Find all points of intersection (r,θ) of the curves r=2cos(θ), r=4sin(θ).

[RaiderRed]

Find all points of intersection (r,θ)(r,θ) of the curves r=2cos(θ), r=4sin(θ)r=2cos⁡(θ), r=4sin⁡(θ).

Note: In this problem the curves intersect at the pole and one other point. Only enter the answer for nonzero r in the form (r,θ)(r,θ) with θθ measured in radians.

Point of intersection = (4/sqrt5, atan(1/2))

Next find the area in closed in the intersection of the two graphs.

AREA= ????????

Many tutors have tried to help and I still struggle on this one.

 

[Dr.Peterson]

The first thing you need to do is to proofread! You pasted the problem in a way that duplicated every set of symbols. I'll make it readable here:

Find all points of intersection (r,θ) of the curves r=2cos⁡(θ), r=4sin⁡(θ).

Note: In this problem the curves intersect at the pole and one other point. Only enter the answer for nonzero r in the form (r,θ) with θ measured in radians.

Point of intersection = (4/sqrt5, atan(1/2))

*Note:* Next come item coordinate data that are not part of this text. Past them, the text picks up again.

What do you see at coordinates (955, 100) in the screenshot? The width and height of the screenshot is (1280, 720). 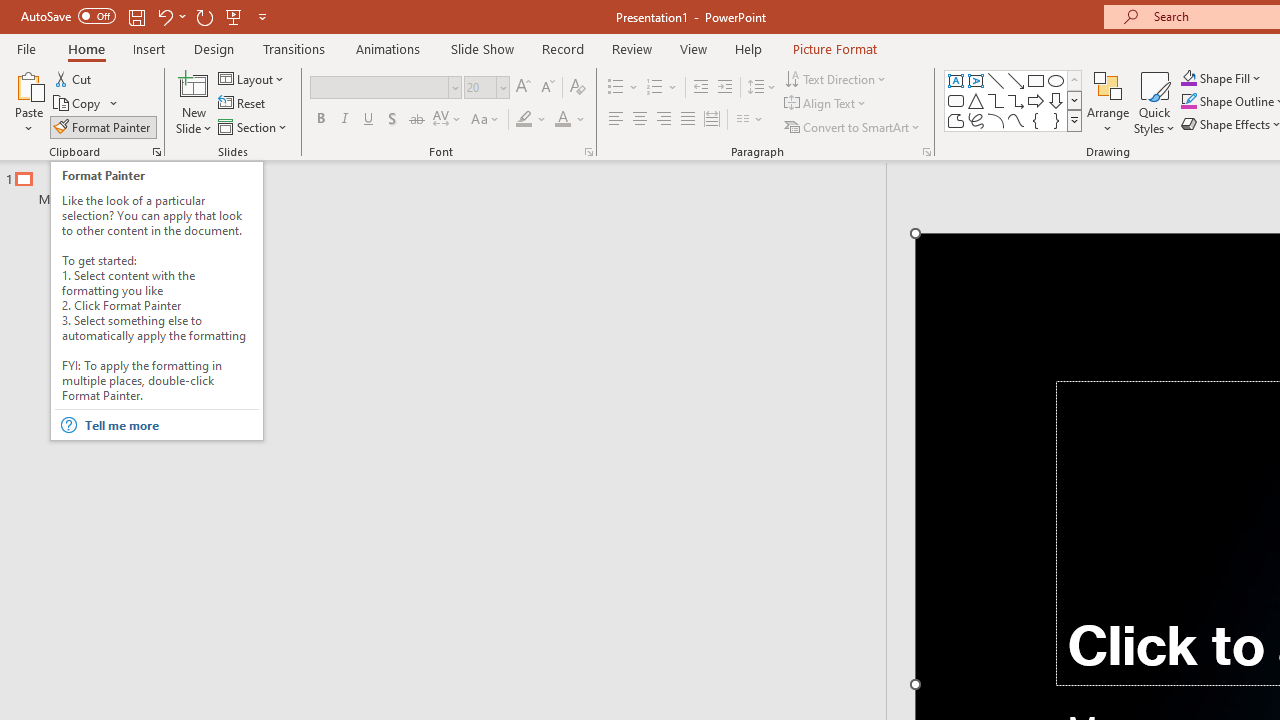 I see `'Rectangle: Rounded Corners'` at bounding box center [955, 100].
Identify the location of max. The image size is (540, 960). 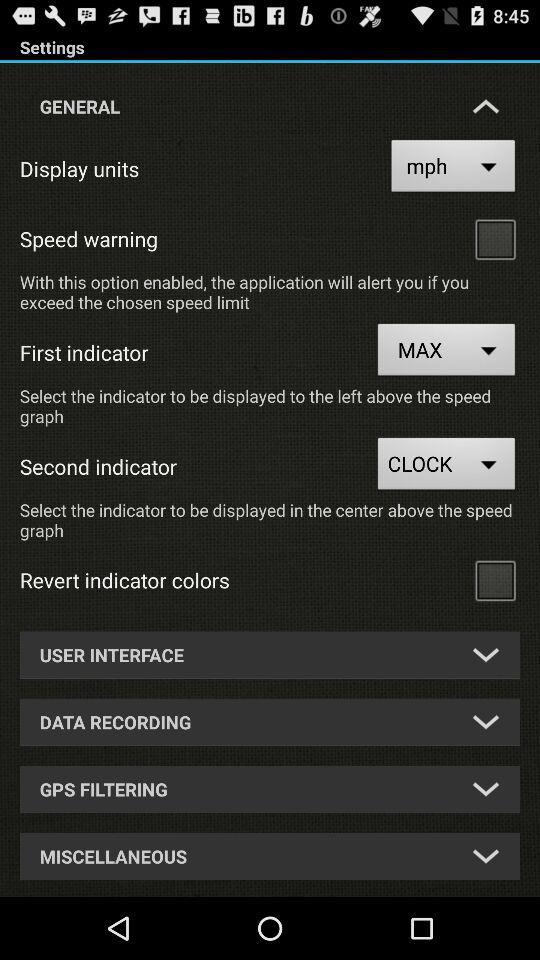
(447, 352).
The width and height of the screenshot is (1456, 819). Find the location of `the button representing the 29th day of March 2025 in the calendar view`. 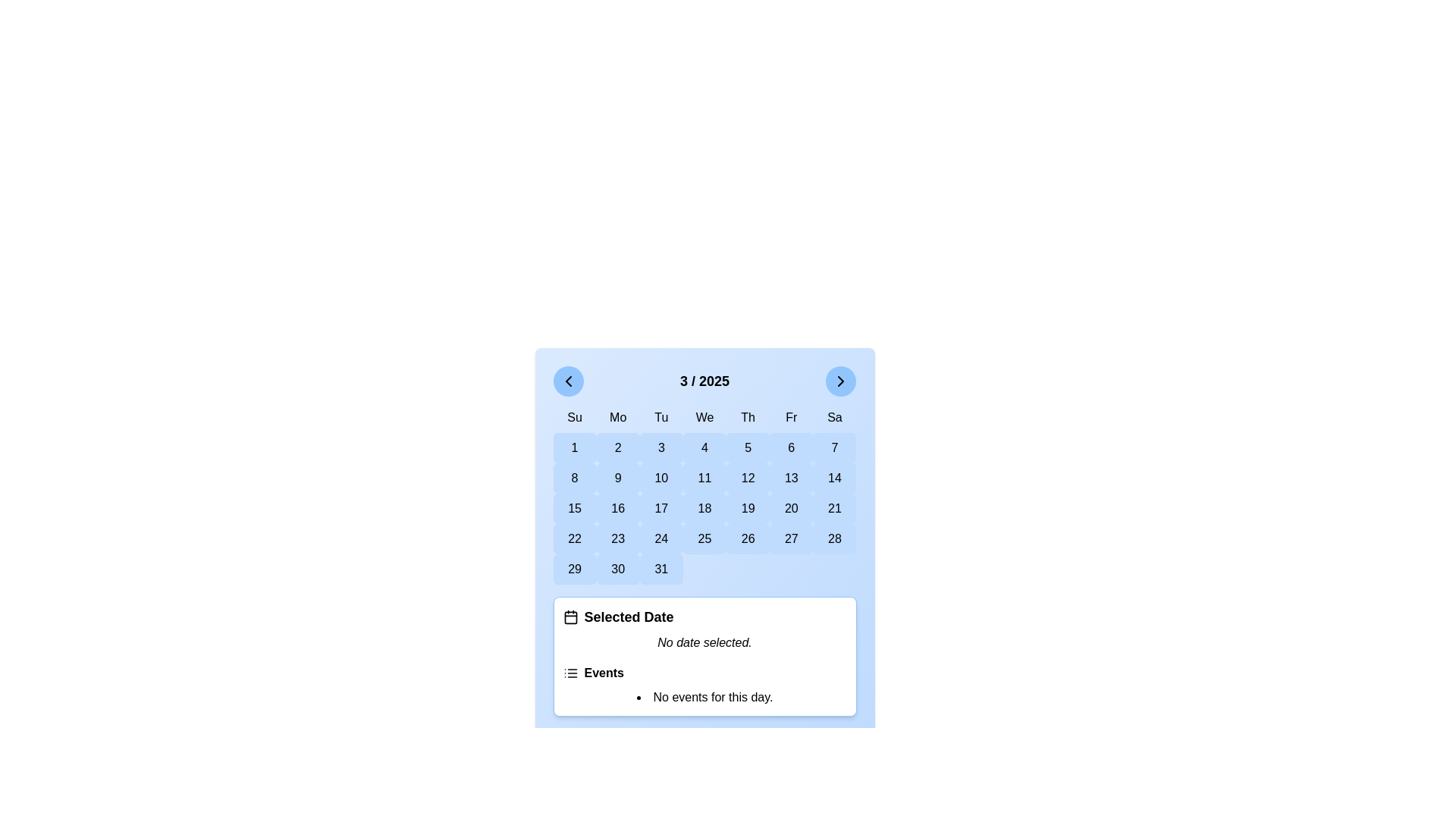

the button representing the 29th day of March 2025 in the calendar view is located at coordinates (574, 570).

Next find the area enclosed in the intersection of the two graphs.

AREA= ????????

Many tutors have tried to help and I still struggle on this one.

As I understand it, everything in bold is the problem (though I had to correct a typo), and the rest you have written, including the answer to the first part, the point of intersection. That looks correct.

Now, please tell us what you have tried to find the area.

 

[RaiderRed]

I have set up integrals etc. but I can not get the answer. I got 6, -6, 6.884, -2,014 nothing is right.

 

[Steven G]

RR, If you show us your work, then we can help you solve your problem.
Please post back showing your work.